The beginning of wisdom, as the Chinese say, is calling things by their right names. (E. O. Wilson, as cited by Elizabeth J. Rosenthal, Birdwatcher: The Life of Roger Tory Peterson)

Saturday, May 21, 2011

Difference between Blackberries and Black Raspberries

May 21, 2010.  Friday.
Situation:  Work tonight, take Mway out about 2:30, after her and Moi’s nap.  Today I did manage to wash my walking socks, as well as my walking work shirt, so I have at least a partially clean outfit to wear today.
State of the Path:  Today I went online to do a little research on blackberries, and found one website that was fairly informative.  A chief detectable difference between a blackberry and a black raspberry (which I kind of already knew) is that the former bears an aggregate fruit and the latter a single fruit that come off with a hollow pit and leaves a receptacle behind on the branch when picked; a dewberry is a type of blackberry that grows along the ground.  As I walk along the old orchard, I start to think that what I’ve been calling black raspberries might just be young blackberries – when the fruit comes in I guess I’ll finally be able to tell for sure; but it seems to me that in past years we’ve had both types of berries.  I don’t see any, and I don’t ever remember seeing, any dewberries.  One website says that brambles are a common name for blackberries – a jagger or a briar I suppose would be any type of plant with a thorn.  It seems to me that I see blackberries in three general states: there are the new green shoots that are coming up; there are the canes that are now bearing leaves and pretty white five-petaled flowers; then there are the dead canes that will bear no leaves or flowers and are very prominent along the path between the sumacs and the pig pen and outbuilding.  I also look at the multiflora bushes today, which seem to me to be not as robust as they have been in past years.  There’s one bush on the sidepath near the hedgerow (the one I’ve been scaring the robin out of), hemmed around by jewelweed, which seems to have another bush, with skinny leaves and bright red stems, growing over it; I see this at some other places too, and I begin to think that maybe these are new stems of multiflora coming in.  Coming up from the ridge around bug land and just before the strawberry field, I see a multiflora bush which is bearing white flowers, which are white and five-petalled just like a blackberry flower: so I was right when I thought I saw flowers on a multiflora the other day.
State of the Creek:  Mway wades into the creek and takes a sip of water, then wanders around the weeds on the far bank.  By the time I get to the creek I realize it’s a little warm today to be wearing a long-sleeve work shirt, but this is what I wear on my walks.
The Fetch:  I bring along a smaller stick today, one that I found in the music room, where Mway frequently drops her sticks after her walks with Moi in the morning.  She drops them there, I suppose, to remind me of our walks in the afternoon.   She fetches the stick more times than I care to count, and we play “Put it down!” once, but the smaller stick gets lost a couple times in the goldenrod and sweet grass, and Mway has to spend up to a minute looking for it; which seems to me to be a good argument for using the “pro-quality” stick on our walks.

2 comments:

sisyphus gregor said...

What other ones were you finding?

Anonymous said...

Well, one word that intrigued me, and that I was encountering often – not so much in the encyclopedia, but in books with narratives like “The Adventures of Taxi Dog” – was the word “I.” It intrigued me in part because it stood out, being a single-letter word always in capital form, often appearing at the beginning of a group of words, and shaped like the numeral “1.” It intrigued me even more by its ubiquity, but unlike the also ubiquitous similar single-letter word “a,” I never found it in front of any of the nouns I knew.
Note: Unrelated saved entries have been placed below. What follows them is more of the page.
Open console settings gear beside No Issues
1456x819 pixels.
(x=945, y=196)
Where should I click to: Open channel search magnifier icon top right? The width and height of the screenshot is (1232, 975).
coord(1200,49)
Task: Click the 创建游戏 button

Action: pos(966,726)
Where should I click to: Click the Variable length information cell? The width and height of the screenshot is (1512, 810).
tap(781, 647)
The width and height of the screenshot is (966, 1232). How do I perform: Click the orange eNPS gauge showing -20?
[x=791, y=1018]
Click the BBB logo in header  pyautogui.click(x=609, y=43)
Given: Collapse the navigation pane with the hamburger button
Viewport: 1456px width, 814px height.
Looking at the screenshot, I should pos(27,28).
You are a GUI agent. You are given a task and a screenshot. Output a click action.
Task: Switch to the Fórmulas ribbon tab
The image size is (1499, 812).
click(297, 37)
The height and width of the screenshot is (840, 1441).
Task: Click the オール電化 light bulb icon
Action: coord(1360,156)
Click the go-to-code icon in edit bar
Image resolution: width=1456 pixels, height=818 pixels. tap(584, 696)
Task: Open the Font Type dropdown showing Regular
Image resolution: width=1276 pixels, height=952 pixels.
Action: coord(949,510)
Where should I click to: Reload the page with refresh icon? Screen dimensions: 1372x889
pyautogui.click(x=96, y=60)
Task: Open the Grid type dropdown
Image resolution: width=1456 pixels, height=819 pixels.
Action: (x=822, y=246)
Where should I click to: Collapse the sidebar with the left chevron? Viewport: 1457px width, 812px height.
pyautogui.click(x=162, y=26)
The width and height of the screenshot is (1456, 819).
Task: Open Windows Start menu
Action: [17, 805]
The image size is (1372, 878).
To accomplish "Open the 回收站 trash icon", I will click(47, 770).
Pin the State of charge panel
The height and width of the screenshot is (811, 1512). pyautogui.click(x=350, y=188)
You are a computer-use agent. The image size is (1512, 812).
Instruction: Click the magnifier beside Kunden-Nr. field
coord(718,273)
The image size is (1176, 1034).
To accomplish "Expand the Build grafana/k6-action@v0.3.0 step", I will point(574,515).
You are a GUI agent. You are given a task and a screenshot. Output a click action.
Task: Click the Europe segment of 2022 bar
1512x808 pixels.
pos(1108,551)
Indeed, in “The Adventures of Taxi Dog,” I was finding it in front of, or very close to, the two action words “ride” and “sang” -- “I ride,” “I could ride,” “I sang” – as well in front of other words I hadn’t yet figured out, “I sit,” “I grew,” “I roamed,” “I ate.” When I first encountered “The Adventures of Taxi Dog,” I was extremely distraught because I didn’t find the word “dog” anywhere except in the title, but here was a word now that I was finding in front of the actions that I knew the dog was performing, so, in the absence of the word “dog,” I had a very strong feeling that the word “I” somehow referred to the dog. But was “I” the dog’s name, or was “I” another word for “dog”? This didn’t seem reasonable because I was encountering the word “I” in other books at the time (various Dr. Seuss books and a couple variations of the Gingerbread Man story come to mind), and in those books, there was no dog, and in particular, no Taxi Dog. M.